Diese Lacto-Bakterien werden sehr vielfältig zur Fermentation herangezogen,
angefangen mit Sodawasser-Produktion bis hin zur Biererzeugung.
Der Grund warum ich auf Lacto tippe ist einmal der typisch sauere Geruch
und Geschmack und zum zweiten, sie befinden sich überall in der Luft.
Sie sind mit die Ersten die sich über so eine leckere Würze hermachen.
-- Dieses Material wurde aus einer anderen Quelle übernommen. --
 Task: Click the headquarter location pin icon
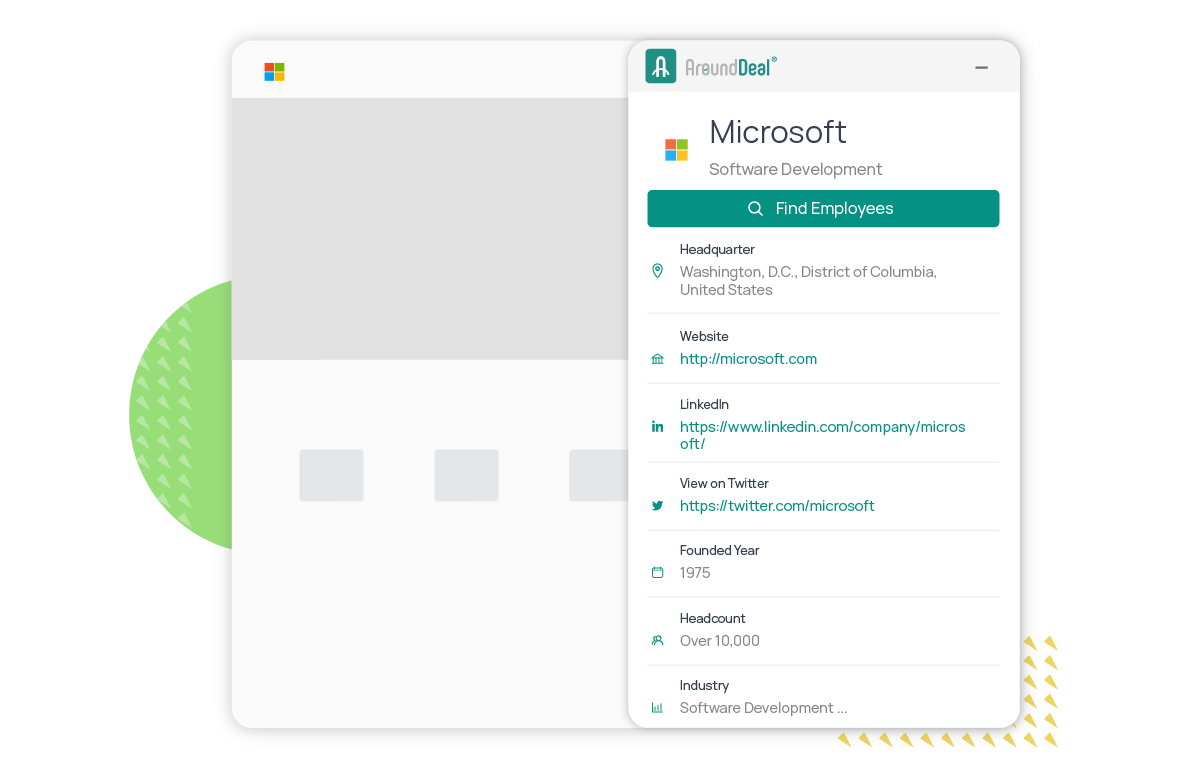(x=657, y=271)
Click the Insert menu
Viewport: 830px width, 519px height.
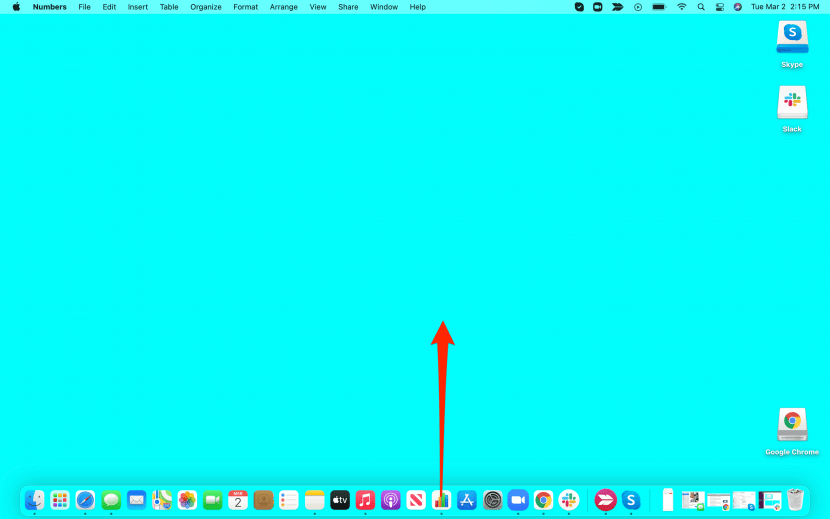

Diese Tatsache wird auch von einigen Bierherstellern ausgenutzt, so z.B.
die Berliner Weisse.
Ichselbst hatte auch ein einziges Mal diese Pflänzchen in meiner Hefe, zum
Glück in der obergärigen Weizenbierhefe.
Anfänglich schmeckte das Bier sogar ausgesprochen gut, nur leicht
säuerlich. Wurde dann aber von Tag zu Tag sauerer, sodass ich dann die
Hälfte wegschütten musste.
@Mel, diese beiden Spezies (Bierhefe und Lactos) können unter denselben
Lebensbedingungen existieren und machen sich den Lebensraum nicht streitig,
deshalb friedliche Coexistenz.
allzeit gut Sud (ohne Lactos)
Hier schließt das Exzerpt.